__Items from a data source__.
········
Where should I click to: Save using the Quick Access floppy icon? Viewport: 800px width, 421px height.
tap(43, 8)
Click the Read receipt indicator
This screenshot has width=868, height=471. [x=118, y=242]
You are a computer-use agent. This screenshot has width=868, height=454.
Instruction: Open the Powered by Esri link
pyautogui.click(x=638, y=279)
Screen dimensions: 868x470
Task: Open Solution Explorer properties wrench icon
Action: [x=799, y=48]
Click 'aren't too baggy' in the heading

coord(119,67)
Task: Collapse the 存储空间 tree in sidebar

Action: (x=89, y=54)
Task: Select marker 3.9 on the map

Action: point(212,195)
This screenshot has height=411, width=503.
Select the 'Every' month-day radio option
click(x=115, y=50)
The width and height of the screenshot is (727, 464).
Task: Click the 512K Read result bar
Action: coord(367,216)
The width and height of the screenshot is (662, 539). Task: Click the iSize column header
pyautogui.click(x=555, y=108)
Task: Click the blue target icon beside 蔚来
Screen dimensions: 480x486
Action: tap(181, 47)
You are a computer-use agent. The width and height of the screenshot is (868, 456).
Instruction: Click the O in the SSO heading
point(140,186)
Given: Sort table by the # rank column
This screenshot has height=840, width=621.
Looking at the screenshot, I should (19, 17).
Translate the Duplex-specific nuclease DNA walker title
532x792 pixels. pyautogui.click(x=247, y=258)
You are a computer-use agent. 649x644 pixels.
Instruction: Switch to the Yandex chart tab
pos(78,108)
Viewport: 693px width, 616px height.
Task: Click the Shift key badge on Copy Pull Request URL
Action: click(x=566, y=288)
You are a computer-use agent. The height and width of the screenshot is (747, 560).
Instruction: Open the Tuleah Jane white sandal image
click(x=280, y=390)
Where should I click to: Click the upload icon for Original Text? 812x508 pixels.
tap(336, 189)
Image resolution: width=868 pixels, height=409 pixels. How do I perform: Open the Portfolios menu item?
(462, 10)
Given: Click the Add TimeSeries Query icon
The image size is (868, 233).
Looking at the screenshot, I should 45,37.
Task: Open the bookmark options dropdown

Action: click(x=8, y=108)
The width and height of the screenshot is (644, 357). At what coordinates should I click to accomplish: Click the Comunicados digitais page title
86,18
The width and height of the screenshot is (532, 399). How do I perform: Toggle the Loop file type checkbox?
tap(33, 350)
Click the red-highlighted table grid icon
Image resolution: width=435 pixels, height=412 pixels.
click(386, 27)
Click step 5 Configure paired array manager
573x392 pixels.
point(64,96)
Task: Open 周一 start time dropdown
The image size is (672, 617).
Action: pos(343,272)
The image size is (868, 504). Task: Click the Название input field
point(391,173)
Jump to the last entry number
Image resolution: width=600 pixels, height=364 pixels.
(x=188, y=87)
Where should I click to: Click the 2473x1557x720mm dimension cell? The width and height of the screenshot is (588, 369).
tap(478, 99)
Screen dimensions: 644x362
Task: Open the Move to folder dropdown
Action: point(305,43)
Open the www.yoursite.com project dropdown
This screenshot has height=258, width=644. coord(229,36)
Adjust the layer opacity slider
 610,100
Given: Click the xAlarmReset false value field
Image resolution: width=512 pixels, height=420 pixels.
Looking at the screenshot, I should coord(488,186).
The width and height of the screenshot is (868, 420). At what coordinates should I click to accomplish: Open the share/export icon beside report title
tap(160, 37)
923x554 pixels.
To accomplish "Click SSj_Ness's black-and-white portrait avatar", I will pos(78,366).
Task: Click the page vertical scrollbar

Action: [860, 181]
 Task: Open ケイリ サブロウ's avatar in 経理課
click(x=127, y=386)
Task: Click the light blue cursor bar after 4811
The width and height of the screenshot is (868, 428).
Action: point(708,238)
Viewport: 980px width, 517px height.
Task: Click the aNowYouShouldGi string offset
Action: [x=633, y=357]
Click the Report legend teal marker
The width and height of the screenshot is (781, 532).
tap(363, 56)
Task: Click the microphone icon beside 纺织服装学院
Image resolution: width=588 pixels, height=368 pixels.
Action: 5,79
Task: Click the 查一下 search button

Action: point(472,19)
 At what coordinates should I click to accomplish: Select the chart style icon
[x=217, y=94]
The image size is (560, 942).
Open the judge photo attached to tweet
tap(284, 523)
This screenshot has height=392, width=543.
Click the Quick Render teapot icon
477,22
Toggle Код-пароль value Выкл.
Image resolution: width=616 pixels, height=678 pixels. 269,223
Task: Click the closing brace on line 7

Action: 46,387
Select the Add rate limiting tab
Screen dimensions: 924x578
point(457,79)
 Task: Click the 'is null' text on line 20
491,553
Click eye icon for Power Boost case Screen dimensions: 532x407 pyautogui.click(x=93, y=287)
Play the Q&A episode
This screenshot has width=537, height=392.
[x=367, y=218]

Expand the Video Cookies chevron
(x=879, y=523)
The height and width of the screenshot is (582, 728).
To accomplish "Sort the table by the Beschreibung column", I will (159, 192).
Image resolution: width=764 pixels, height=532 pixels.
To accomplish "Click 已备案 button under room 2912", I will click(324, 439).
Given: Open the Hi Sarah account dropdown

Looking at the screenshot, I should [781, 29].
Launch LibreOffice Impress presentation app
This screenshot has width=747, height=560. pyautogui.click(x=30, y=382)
········
__Work instructions__.
Please return the lines above that run from the line containing "Image resolution: width=868" to the line containing "Task: Click the light", inclusive, exactly and with no other lines.

__Solution to this problem__.
Image resolution: width=868 pixels, height=409 pixels. How do I perform: Open the Portfolios menu item?
(462, 10)
Given: Click the Add TimeSeries Query icon
The image size is (868, 233).
Looking at the screenshot, I should 45,37.
Task: Open the bookmark options dropdown

Action: click(x=8, y=108)
The width and height of the screenshot is (644, 357). At what coordinates should I click to accomplish: Click the Comunicados digitais page title
86,18
The width and height of the screenshot is (532, 399). How do I perform: Toggle the Loop file type checkbox?
tap(33, 350)
Click the red-highlighted table grid icon
Image resolution: width=435 pixels, height=412 pixels.
click(386, 27)
Click step 5 Configure paired array manager
573x392 pixels.
point(64,96)
Task: Open 周一 start time dropdown
The image size is (672, 617).
Action: pos(343,272)
The image size is (868, 504). Task: Click the Название input field
point(391,173)
Jump to the last entry number
Image resolution: width=600 pixels, height=364 pixels.
(x=188, y=87)
Where should I click to: Click the 2473x1557x720mm dimension cell? The width and height of the screenshot is (588, 369).
tap(478, 99)
Screen dimensions: 644x362
Task: Open the Move to folder dropdown
Action: point(305,43)
Open the www.yoursite.com project dropdown
This screenshot has height=258, width=644. coord(229,36)
Adjust the layer opacity slider
 610,100
Given: Click the xAlarmReset false value field
Image resolution: width=512 pixels, height=420 pixels.
Looking at the screenshot, I should coord(488,186).
The width and height of the screenshot is (868, 420). At what coordinates should I click to accomplish: Open the share/export icon beside report title
tap(160, 37)
923x554 pixels.
To accomplish "Click SSj_Ness's black-and-white portrait avatar", I will pos(78,366).
Task: Click the page vertical scrollbar

Action: [860, 181]
 Task: Open ケイリ サブロウ's avatar in 経理課
click(x=127, y=386)
Task: Click the light blue cursor bar after 4811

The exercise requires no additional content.